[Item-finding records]
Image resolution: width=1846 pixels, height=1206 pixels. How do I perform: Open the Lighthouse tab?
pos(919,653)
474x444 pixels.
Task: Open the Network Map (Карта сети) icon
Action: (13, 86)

- **TASK**:
Rewrite every line of the items above as a Markdown table with the columns Row and Line. Number the lines in order and leave out any blank lines.

- **RESPONSE**:
| Row | Line |
|---|---|
| 1 | Image resolution: width=1846 pixels, height=1206 pixels. How do I perform: Open the Lighthouse tab? |
| 2 | pos(919,653) |
| 3 | 474x444 pixels. |
| 4 | Task: Open the Network Map (Карта сети) icon |
| 5 | Action: (13, 86) |